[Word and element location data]
%%
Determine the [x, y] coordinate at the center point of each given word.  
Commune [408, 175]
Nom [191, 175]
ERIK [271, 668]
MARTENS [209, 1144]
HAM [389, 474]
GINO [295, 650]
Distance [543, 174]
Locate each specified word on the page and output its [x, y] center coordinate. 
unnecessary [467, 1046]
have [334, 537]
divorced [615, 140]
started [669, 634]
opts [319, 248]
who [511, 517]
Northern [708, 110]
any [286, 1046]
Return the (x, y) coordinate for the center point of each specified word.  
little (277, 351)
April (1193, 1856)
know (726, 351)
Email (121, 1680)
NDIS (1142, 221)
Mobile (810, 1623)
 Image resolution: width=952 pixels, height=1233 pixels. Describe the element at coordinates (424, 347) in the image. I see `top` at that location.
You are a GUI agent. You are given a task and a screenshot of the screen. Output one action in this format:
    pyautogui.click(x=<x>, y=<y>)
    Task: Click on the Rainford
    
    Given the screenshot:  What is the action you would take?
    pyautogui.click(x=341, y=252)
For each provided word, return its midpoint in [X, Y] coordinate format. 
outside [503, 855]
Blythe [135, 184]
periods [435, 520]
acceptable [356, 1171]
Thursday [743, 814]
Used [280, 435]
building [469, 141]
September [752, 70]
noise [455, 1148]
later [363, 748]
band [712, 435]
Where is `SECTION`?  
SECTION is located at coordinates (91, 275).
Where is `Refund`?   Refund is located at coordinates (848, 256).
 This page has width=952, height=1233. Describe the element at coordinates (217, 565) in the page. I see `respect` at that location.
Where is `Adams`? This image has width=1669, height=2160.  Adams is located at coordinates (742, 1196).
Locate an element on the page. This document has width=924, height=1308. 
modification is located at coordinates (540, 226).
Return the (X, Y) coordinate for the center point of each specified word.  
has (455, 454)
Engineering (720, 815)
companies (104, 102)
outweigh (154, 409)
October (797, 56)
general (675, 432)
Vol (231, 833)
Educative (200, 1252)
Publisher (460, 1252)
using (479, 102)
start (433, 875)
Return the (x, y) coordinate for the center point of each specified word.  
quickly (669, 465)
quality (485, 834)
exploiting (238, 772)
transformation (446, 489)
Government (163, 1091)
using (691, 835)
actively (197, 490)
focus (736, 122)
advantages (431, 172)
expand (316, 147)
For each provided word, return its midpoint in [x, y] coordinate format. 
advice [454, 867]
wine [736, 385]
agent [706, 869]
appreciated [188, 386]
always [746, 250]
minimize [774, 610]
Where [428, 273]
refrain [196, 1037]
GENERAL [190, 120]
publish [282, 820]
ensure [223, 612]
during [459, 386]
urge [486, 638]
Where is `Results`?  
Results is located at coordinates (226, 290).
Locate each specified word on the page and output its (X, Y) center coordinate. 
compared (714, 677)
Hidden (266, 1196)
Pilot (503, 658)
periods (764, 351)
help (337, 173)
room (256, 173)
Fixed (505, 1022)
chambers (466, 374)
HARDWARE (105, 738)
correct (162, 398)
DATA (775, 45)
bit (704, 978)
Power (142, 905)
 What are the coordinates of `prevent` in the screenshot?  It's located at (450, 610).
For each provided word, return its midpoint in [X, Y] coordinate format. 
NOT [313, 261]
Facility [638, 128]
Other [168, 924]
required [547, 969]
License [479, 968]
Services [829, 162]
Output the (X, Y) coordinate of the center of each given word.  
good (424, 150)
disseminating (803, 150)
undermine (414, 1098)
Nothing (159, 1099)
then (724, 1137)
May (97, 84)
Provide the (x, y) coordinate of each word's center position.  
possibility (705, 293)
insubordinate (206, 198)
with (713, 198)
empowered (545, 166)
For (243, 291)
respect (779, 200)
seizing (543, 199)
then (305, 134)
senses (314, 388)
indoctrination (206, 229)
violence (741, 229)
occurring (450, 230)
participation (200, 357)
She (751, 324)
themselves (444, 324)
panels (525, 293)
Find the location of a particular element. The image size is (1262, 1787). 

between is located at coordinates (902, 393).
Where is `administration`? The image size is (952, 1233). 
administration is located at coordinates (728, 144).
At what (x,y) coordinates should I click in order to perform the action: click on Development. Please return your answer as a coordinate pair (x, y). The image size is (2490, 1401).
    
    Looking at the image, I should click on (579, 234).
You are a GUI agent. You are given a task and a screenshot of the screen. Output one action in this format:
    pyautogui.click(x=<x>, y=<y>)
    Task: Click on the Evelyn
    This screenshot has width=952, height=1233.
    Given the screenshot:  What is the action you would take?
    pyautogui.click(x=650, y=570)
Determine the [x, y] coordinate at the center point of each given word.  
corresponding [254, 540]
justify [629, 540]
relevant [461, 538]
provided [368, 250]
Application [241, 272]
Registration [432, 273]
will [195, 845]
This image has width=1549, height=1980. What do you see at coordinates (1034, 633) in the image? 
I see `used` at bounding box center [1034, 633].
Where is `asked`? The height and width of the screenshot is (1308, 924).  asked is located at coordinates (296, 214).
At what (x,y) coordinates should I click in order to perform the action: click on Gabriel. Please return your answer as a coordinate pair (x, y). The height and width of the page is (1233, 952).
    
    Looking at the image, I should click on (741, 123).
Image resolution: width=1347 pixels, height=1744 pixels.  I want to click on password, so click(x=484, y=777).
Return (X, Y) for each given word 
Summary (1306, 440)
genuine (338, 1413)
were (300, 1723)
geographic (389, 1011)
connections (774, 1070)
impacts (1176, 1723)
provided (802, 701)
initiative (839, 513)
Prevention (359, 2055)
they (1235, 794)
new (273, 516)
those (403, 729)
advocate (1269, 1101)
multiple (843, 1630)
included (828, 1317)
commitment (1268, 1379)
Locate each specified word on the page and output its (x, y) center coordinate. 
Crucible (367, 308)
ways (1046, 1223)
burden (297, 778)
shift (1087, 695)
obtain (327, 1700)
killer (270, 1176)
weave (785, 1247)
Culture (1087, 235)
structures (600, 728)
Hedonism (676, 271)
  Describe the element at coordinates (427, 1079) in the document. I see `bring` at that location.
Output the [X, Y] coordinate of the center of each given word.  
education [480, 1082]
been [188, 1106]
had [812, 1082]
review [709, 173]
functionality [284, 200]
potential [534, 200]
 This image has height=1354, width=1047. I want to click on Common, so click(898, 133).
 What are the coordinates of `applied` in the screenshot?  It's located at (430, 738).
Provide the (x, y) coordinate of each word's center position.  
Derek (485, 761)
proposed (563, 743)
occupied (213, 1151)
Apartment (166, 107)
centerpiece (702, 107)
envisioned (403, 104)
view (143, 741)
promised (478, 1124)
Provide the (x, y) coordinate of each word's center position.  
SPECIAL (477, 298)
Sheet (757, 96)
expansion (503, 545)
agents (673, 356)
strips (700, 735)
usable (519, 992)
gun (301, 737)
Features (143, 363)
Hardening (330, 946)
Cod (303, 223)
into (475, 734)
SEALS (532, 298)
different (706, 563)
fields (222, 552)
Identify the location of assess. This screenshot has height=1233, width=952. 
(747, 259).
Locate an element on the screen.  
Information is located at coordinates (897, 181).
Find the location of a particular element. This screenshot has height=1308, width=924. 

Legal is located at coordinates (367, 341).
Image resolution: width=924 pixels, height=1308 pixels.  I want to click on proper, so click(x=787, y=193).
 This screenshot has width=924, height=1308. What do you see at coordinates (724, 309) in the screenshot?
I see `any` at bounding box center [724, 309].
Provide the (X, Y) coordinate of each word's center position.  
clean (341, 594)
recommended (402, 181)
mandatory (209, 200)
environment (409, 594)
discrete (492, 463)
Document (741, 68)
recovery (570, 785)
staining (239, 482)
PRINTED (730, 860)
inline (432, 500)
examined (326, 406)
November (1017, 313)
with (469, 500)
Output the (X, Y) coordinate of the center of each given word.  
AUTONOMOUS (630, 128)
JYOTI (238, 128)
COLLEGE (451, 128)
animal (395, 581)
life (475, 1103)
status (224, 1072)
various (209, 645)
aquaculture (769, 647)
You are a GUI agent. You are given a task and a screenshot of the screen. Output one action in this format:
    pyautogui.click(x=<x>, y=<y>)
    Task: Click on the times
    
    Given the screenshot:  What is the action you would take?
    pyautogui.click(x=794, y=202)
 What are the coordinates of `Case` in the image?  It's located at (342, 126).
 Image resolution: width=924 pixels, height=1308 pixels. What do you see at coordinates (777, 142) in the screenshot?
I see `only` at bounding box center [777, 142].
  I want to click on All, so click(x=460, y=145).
%%
#### [DESCRIPTION OF THE TASK]
Give the lines from the one containing "is (952, 1233)." through the one containing "Looking at the image, I should click on (579, 234).", both included, as a JSON list of strings with one string per line. Leave out any blank lines.

#### [COMPLETED EXERCISE]
[
  "Where is `administration`? The image size is (952, 1233). ",
  "administration is located at coordinates (728, 144).",
  "At what (x,y) coordinates should I click in order to perform the action: click on Development. Please return your answer as a coordinate pair (x, y). The image size is (2490, 1401).",
  "    Looking at the image, I should click on (579, 234)."
]